── GIVEN RECORDS

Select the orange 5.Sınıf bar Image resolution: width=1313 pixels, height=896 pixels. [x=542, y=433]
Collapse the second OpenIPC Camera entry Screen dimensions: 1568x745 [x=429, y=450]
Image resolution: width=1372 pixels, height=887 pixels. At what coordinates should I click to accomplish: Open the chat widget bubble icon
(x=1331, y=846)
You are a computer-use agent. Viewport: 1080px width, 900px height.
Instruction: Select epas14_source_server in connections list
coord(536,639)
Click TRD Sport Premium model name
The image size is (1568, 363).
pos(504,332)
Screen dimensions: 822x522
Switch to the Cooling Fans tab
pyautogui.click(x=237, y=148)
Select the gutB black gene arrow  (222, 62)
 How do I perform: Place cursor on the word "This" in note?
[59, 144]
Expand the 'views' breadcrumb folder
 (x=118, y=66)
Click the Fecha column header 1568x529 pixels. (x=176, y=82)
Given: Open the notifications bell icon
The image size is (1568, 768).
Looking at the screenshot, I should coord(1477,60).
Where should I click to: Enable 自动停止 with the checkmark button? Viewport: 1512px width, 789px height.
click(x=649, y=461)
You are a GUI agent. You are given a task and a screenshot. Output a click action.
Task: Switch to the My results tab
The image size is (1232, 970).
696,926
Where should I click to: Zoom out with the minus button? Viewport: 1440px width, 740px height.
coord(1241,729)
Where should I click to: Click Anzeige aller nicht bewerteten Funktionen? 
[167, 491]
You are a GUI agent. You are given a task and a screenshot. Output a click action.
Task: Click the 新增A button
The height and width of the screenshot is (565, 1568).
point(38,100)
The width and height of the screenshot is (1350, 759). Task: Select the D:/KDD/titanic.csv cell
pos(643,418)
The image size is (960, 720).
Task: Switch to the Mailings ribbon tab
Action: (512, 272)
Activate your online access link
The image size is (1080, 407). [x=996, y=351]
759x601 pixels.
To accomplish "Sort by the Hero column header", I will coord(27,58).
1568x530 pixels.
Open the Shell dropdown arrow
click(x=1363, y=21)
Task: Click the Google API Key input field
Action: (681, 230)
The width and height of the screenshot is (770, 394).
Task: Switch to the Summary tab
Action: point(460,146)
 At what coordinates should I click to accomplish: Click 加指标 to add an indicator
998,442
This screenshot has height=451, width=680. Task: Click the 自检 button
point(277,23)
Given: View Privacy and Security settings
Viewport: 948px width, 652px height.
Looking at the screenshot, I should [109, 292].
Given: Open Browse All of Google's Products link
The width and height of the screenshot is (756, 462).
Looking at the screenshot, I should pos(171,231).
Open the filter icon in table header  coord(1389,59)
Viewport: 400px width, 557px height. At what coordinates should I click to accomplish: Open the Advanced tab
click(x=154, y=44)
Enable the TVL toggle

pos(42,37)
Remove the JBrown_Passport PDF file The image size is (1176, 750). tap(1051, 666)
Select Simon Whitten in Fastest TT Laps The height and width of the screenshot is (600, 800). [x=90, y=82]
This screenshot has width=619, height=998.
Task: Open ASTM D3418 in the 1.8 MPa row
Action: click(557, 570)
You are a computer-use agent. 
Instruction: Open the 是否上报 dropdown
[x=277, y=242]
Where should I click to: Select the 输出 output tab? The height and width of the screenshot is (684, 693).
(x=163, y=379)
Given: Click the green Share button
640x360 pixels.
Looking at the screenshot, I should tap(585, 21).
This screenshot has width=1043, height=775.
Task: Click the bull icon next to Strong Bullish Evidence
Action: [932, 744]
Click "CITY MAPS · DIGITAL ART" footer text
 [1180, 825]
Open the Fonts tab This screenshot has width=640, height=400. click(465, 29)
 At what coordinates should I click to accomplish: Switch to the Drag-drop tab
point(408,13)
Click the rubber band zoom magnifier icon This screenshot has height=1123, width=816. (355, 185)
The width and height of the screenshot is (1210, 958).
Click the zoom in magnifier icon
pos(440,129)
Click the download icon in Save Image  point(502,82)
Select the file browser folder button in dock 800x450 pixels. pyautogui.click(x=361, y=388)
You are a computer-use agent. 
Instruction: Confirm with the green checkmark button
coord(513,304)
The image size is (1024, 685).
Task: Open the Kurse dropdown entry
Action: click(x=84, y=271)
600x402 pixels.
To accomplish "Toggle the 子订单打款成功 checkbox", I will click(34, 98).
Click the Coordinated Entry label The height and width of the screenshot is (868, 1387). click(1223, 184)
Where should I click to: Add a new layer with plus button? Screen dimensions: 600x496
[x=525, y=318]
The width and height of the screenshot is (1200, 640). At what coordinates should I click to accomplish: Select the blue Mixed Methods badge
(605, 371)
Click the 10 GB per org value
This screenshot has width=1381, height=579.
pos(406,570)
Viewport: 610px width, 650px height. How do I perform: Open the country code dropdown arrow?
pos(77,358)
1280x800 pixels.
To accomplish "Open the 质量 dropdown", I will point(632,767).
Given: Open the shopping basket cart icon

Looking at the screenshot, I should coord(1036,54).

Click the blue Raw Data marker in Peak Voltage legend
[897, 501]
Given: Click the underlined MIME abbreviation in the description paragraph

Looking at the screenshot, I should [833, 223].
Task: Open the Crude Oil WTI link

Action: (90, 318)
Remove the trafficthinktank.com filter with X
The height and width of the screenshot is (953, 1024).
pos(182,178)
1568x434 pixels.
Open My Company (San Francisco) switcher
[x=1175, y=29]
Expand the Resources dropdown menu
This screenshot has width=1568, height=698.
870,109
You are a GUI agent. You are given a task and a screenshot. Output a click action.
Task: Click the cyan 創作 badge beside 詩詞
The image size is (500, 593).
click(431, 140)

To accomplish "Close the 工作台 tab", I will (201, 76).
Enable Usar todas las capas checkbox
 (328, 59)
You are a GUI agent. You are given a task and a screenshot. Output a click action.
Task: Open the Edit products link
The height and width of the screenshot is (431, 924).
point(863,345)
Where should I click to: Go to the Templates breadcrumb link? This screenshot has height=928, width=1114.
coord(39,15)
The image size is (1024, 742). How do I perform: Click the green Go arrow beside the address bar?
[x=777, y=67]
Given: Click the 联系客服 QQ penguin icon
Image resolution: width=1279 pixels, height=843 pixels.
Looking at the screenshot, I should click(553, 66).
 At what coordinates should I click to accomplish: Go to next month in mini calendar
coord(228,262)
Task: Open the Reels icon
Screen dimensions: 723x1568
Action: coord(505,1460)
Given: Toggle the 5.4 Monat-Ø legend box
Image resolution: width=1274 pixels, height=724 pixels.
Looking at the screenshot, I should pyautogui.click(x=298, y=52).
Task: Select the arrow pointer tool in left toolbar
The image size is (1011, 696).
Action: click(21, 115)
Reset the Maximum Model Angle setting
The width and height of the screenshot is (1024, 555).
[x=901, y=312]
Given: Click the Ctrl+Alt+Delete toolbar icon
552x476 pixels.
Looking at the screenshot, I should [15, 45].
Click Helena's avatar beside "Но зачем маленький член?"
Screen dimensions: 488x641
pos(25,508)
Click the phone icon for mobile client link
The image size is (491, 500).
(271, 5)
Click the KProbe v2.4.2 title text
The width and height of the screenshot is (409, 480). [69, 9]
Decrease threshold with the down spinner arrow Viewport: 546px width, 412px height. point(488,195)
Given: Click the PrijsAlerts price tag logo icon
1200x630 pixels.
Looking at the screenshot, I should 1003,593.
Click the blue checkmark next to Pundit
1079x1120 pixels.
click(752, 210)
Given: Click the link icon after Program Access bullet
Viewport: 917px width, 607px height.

────

### WHAT YOU HAVE TO DO
With the string "header" as the key, filter the data above and show the lines that match.

### OUTPUT
Click the Fecha column header 1568x529 pixels. (x=176, y=82)
To accomplish "Sort by the Hero column header", I will coord(27,58).
Open the filter icon in table header  coord(1389,59)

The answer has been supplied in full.